The Rule of Law, Access to Legal Assistance and Community Legal Centres

09 December 2016 | Amanda Alford, National Association of Community Legal Centres

Every year hundreds of thousands of vulnerable and disadvantaged people in Australia visit community legal centres and other legal assistance services to seek free legal help for a variety of legal problems. As a result, as Professor Gillian Triggs, President of the Australian Human Rights Commission has observed, 'in practice, it often falls to community legal centres and legal aid organisations to ensure that the rule of law has meaning for the disadvantaged'.1

Community legal centres (CLCs) are not-for-profit community organisations that provide free legal assistance to over 216,000 vulnerable and disadvantaged members of the community each year. CLCs provide people with legal assistance in areas of law including family violence, relationship breakdown and family law, debt, consumer problems, problems with Centrelink, tenancy disputes, and employment issues.

Community legal centres give meaning to access to justice, a key element of the rule of law, in a number of respects, including through provision of access to legal assistance as well as by working to address structural and systemic inequalities within the justice system.

While access to the justice system should not be dependent on the capacity of an individual to afford to pay for private legal representation, increasingly there are significant barriers to obtaining legal assistance in Australia. Combined with high levels of both met and unmet legal need,2 many vulnerable and disadvantaged members of our community must rely on one of the four publicly funded legal assistance providers in Australia—CLCs, Family Violence Prevention Legal Services, Aboriginal and Torres Strait Islander Legal Services, and Legal Aid Commissions.

Unfortunately, CLCs and other legal assistance providers are increasingly unable to meet this rising demand for assistance, which results for example in more than 160,000 people being turned away by CLCs each year. Further, rising demand for legal assistance is occurring against the backdrop of further reductions to government funding. For example, under the National Partnership Agreement for Legal Assistance, CLCs nationally are facing a 30% reduction in Commonwealth funding from 1 July 2017, with a reduction of $34.83 million over the period 2017-18 to 2019-2020.

This reduction and the ongoing funding challenges faced by the legal assistance sector mean that hundreds of thousands more people will miss out on the legal help they need and threatens access to justice and in turn, the rule of law itself.

Given the scale of the problem and the rising demand for legal help, reversal of the funding cliff is only part of the solution. There is also a need for increased investment in the legal assistance sector, as highlighted by the Productivity Commission in its 2014 Access to Justice Arrangements Inquiry and a longer-term vision for the sector.

In addition, these Commonwealth funding challenges are compounded by the inconsistent funding of legal assistance across Australia, which means that access to essential legal advice and assistance for vulnerable and disadvantaged people differs considerably, depending on where someone lives. This underscores the importance of Commonwealth leadership in developing a mechanism that ensures adequate investment by all levels of government in legal assistance.

We know that unresolved legal problems generate a range of flow-on effects and that access to legal help can prevent or reduce the escalation of legal problems for individuals.

We know that investment in legal assistance makes economic sense. For example, the Productivity Commission has noted, 'legal assistance services can prevent or reduce the escalation of legal problems, which in turn can mean reduced costs to the justice system and lower costs to other taxpayer funded services (in areas such as health, housing and social security payments).'3

We also know that CLCs play a vital role in giving practical meaning to the rule of law through provision of legal assistance to individual clients, as well as broader early intervention, policy, advocacy and law reform work and community legal education.
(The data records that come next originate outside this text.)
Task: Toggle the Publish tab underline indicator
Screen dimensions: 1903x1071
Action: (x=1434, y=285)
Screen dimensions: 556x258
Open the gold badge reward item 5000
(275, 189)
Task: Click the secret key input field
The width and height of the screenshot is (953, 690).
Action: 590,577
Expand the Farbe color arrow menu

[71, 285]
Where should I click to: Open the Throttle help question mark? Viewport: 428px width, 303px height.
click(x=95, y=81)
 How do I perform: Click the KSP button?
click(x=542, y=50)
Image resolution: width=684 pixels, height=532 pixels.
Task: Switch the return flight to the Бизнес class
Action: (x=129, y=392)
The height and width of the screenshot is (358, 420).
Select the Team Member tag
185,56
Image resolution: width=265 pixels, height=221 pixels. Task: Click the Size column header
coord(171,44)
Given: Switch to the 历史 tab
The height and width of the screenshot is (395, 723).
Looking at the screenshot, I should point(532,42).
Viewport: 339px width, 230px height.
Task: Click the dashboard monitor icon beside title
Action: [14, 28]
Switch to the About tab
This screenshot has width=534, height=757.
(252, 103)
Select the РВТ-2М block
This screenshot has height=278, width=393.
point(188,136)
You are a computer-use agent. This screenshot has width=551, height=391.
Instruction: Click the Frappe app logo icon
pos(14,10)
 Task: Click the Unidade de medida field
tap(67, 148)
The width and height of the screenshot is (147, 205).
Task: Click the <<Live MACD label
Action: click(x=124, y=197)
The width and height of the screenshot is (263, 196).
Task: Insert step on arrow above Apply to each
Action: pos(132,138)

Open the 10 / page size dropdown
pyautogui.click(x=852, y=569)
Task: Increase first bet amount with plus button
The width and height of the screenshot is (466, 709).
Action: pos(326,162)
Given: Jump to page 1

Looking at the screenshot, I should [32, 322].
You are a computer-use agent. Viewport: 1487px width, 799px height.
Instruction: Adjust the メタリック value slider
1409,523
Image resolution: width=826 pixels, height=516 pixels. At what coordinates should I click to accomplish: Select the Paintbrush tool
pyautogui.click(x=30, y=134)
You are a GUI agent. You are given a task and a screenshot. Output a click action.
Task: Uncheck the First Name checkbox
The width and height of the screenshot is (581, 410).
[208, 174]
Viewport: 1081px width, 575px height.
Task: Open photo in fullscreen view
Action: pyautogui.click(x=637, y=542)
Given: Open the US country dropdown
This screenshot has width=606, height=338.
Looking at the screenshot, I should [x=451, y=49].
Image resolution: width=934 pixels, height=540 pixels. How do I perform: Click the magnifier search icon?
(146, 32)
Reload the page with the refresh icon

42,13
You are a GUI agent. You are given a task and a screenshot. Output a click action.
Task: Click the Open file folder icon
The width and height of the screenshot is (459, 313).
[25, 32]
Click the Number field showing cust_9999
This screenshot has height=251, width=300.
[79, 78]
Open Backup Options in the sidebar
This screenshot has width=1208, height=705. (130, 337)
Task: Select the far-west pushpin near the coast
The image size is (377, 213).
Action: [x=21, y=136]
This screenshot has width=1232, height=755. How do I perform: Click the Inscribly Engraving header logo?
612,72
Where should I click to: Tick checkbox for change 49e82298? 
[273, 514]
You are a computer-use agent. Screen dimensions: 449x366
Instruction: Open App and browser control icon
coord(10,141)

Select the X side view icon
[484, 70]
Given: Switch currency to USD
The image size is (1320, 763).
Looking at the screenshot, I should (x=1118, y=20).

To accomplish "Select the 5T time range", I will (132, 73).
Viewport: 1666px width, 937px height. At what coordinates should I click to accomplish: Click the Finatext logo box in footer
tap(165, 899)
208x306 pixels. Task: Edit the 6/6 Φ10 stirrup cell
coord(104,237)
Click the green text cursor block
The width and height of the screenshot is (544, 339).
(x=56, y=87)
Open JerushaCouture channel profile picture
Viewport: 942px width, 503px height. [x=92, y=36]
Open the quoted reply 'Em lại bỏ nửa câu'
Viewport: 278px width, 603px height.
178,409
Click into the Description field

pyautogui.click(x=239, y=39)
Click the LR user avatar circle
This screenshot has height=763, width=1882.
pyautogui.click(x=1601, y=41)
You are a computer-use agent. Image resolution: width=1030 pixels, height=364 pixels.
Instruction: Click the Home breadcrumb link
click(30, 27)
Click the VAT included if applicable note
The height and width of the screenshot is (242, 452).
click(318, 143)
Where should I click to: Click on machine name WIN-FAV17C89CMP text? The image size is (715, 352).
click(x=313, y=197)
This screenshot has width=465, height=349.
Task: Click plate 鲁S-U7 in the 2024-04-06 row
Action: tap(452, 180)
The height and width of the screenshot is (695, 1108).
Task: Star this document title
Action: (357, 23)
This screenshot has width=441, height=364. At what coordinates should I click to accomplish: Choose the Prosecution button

What is less clear is what the future holds for the legal assistance sector, or how we ensure that vulnerable and disadvantaged people have access to legal assistance they need in the face of rising demand and ongoing reductions in funding. As a result, we must continue to work collaboratively across the legal assistance sector, the legal profession and with all levels of government to address this issue and to ensure that the rule of law continues to have meaning for all members of our society.

*Amanda Alford (BA (Hons), LLB (Hons), GDLP, LLM) is Director Policy and Advocacy at the National Association of Community Legal Centres.  


1 Gillian Triggs, Access to Justice, Speech at Community Opening of the Legal Year, 1 February 2016, https://www.humanrights.gov.au/news/speeches/access-justice-0

2See, eg, Productivity Commission of Australia, Access to Justice Arrangements Inquiry Report No 72 (September 2014) 107 & Finding 2.1; ACOSS, Australian Community Sector Survey 2013: National Report, ACOSS Paper 202 (2013).

3Productivity Commission of Australia, Access to Justice Arrangements Inquiry Report No 72 (September 2014) 666.